Официальные социальные сети и блоги
Верифицированные аккаунты в Telegram, Twitter/X, Reddit или официальные блоги сервиса регулярно публикуют актуальные зеркала при смене адреса. Подписка на официальный канал — простой способ всегда иметь свежую ссылку.
Каталоги .onion-сервисов
Существуют кураторские списки проверенных .onion-адресов: The Hidden Wiki, ahmia.fi (доступен через обычный браузер), dark.fail. Используйте только авторитетные каталоги с хорошей репутацией и всегда сверяйте адрес с официальным источником.
Поиск через Tor Browser
DuckDuckGo, Ahmia и другие поисковики, доступные внутри Tor, индексируют часть .onion-сайтов. Поиск по названию сервиса + «.onion» или «onion mirror» может помочь найти адрес, однако всегда проверяйте результаты по официальным источникам.
Осторожно: фишинговые зеркала. Злоумышленники создают поддельные .onion-сайты с похожими адресами. Никогда не вводите логины, пароли или платёжные данные на зеркале, адрес которого вы не сверили с официальным источником. Помните: один неверный символ в адресе — уже другой сайт.
Чеклист проверки ссылки
.onion — никаких .onion.ws, .onion.to и подобных
.onion (стандарт v3)
Законные применения
Журналистика
SecureDrop и аналогичные платформы позволяют источникам анонимно передавать документы журналистам в обход слежки.
Обход цензуры
Доступ к заблокированным ресурсам — новостным СМИ, Wikipedia, социальным сетям — в странах с интернет-ограничениями.
Конфиденциальность
Защита персональных данных, общение с правозащитными организациями и доступ к медицинским ресурсам без слежки со стороны провайдеров.
Исследования в области ИБ
Изучение сетевых протоколов, тестирование безопасности сервисов и анализ угроз без раскрытия личности исследователя.
Защита активистов
Правозащитники и политические активисты в авторитарных режимах используют Onion-сервисы для координации без угрозы деанонимизации.
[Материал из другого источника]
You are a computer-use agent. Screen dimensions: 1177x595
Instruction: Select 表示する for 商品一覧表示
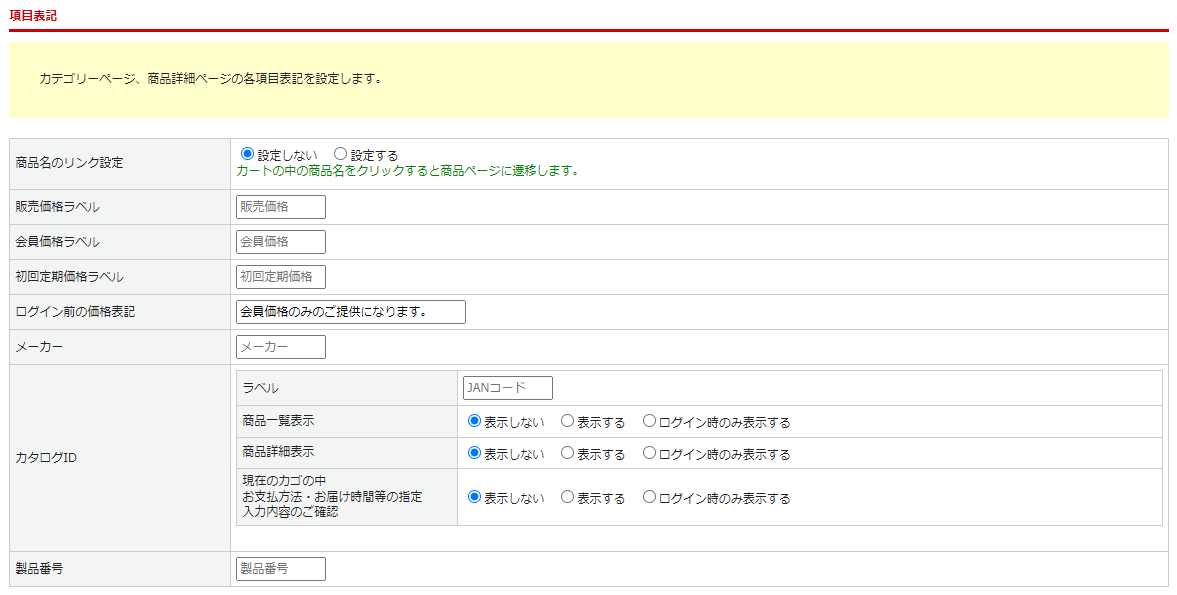pos(568,421)
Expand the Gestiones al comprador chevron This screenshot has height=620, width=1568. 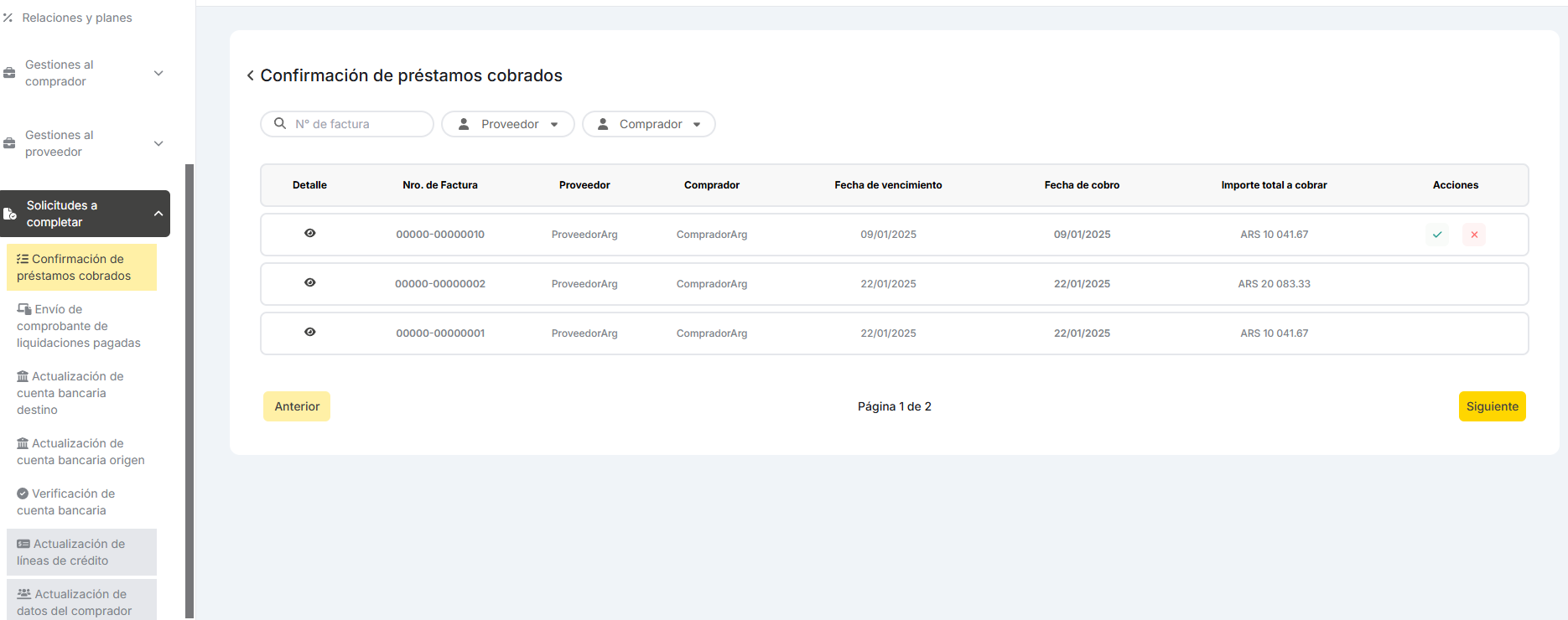tap(158, 73)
Зеркала легальных сервисов
NYT, BBC, Facebook, DuckDuckGo и другие крупные компании имеют официальные .onion-адреса для обеспечения доступа своей аудитории.
Технические особенности
Нет точки выхода
В отличие от обычного использования Tor, соединение с .onion-сервисом не проходит через Exit Node. Трафик остаётся внутри сети Tor на всём пути от клиента до сервера.
Аутентификация по ключу
Адрес v3 является одновременно идентификатором и криптографическим публичным ключом. Браузер автоматически верифицирует, что подключился к нужному серверу.
Распределённая директория
Адреса точек представления хранятся в Distributed Hash Table (DHT) самой сети Tor. Нет централизованного регистратора и нет единой точки отказа.
Tor2Web и мосты
Существуют шлюзы Tor2Web для доступа к .onion без Tor Browser (с потерей анонимности клиента) и мосты (bridges) для обхода блокировки самого Tor.
Нагрузка на сеть
Каждое соединение с .onion занимает шесть узлов (три цепи клиента + три цепи сервера), что даёт большую задержку, но максимальную анонимность.
Client auth
Сервис может включить аутентификацию клиента (Client Authorization), при которой доступ к .onion возможен только при наличии заранее выданного ключа X25519.